The Civil Society Coalition Statement on Broadcaster/Webcaster Treaty
November 17, 2004
Members of the Civil Society Coalition attending this meeting are
opposed to scheduling a diplomatic treaty based upon the Chairman’s
consolidated text. The specific objections are as follows:
1. The treaty is not needed to protect creative works.
There is no evidence the broadcast organizations face problems
concerning the piracy of signals that cannot be addressed under existing
treaties and domestic laws.[1]
Creative works are protected under the Berne Convention, the TRIPS
Agreement, the WIPO Copyright Treaty (WCT) and WIPO Performers and
Phonograms Treaties (WPPT).
We must be clear that this proposed treaty is not designed to protect
creative works. It is designed to create new rights for broadcasters to
commercially exploit works that they did not create and do not own.
These rights will come at the expense of copyright owners or the public
domain. They will raise prices for consumers, restrict the flow of
information, reduce access to knowledge, and retard innovation.
2. The treaty should not be extended to the Internet.

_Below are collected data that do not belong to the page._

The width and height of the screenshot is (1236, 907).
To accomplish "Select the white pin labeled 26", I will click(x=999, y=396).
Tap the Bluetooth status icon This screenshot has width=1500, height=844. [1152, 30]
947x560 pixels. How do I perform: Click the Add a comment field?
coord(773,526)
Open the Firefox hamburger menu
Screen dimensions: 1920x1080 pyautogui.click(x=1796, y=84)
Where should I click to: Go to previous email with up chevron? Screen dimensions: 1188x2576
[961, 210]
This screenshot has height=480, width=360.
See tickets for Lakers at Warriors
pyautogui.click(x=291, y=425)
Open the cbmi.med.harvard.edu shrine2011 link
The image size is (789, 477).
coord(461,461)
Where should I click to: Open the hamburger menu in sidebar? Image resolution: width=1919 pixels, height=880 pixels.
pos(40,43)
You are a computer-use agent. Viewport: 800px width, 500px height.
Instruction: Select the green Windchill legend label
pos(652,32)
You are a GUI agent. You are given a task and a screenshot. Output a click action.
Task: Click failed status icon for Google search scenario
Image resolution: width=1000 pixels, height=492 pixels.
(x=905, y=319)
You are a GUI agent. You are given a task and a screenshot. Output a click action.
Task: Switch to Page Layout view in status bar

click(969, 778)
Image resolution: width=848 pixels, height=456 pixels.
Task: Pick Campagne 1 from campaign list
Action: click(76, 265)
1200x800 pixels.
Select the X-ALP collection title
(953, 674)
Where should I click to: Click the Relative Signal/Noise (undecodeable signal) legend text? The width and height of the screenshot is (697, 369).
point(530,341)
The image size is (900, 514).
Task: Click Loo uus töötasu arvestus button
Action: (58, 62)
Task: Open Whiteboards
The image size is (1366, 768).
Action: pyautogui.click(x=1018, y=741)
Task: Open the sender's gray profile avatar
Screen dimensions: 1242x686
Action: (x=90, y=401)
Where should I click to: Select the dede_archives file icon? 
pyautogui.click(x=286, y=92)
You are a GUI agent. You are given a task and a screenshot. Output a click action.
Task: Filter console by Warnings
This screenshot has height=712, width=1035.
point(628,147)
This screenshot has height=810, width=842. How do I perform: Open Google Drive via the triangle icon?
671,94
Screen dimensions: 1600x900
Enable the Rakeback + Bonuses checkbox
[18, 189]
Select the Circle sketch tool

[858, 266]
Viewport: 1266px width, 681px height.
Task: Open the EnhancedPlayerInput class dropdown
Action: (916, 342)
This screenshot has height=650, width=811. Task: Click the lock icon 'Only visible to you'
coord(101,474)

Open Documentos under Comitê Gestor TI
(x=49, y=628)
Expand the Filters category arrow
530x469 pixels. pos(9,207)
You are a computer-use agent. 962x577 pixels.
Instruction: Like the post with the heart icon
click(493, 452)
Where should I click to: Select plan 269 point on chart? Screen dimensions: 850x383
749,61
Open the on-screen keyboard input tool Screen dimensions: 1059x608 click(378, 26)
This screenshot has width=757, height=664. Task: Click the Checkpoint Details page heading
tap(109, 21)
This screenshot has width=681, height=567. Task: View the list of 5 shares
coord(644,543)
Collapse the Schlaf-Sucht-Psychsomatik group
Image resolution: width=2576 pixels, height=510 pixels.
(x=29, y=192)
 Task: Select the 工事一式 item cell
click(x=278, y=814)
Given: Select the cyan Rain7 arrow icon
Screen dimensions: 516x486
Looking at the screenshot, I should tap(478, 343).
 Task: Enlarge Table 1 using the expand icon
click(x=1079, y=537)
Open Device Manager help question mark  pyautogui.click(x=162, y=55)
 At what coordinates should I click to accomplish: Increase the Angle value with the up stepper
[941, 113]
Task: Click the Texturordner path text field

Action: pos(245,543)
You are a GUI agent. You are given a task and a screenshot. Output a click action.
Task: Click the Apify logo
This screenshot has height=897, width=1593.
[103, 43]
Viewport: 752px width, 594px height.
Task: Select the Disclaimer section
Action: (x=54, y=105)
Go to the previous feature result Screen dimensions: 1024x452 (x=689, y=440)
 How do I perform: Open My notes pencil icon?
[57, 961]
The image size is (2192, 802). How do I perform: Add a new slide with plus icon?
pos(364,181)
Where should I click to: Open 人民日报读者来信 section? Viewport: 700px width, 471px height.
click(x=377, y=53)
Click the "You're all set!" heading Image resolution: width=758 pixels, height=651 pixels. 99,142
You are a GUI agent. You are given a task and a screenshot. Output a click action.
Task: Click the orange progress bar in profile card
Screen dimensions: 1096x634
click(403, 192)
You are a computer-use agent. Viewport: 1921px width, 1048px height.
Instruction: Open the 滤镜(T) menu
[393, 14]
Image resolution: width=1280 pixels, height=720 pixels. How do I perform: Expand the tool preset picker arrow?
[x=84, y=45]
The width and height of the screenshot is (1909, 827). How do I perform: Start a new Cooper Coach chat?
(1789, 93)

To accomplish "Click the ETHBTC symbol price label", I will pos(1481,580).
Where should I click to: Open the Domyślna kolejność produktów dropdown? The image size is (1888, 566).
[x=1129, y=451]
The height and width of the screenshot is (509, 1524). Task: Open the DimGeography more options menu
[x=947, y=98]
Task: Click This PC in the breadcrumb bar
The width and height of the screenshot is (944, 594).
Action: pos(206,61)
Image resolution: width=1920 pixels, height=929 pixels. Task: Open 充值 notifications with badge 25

The Internet is the best opportunity ever to provide more equal access
to knowledge. Now every child who has access to the Internet has
roughly the same opportunity to learn. Every business, every citizen,
and every scholar who has access has been empowered by the vast sea of
free information available on the Internet.
The proposal to create new and never tested rights for webcasters are
made by special interests who seek to claim ownership over works that
are now freely available. If these are creative works, they are
already protected under copyright. Copyright owners are free to license
works to webcasters, or to release them to the public, for example under
a creative commons license. The treaty would create a new layer of
rights that webcasters could exercise even when the copyright owner did
not want the distribution of the works restricted. It would allow
webcasters to claim ownership of works that are in the public domain.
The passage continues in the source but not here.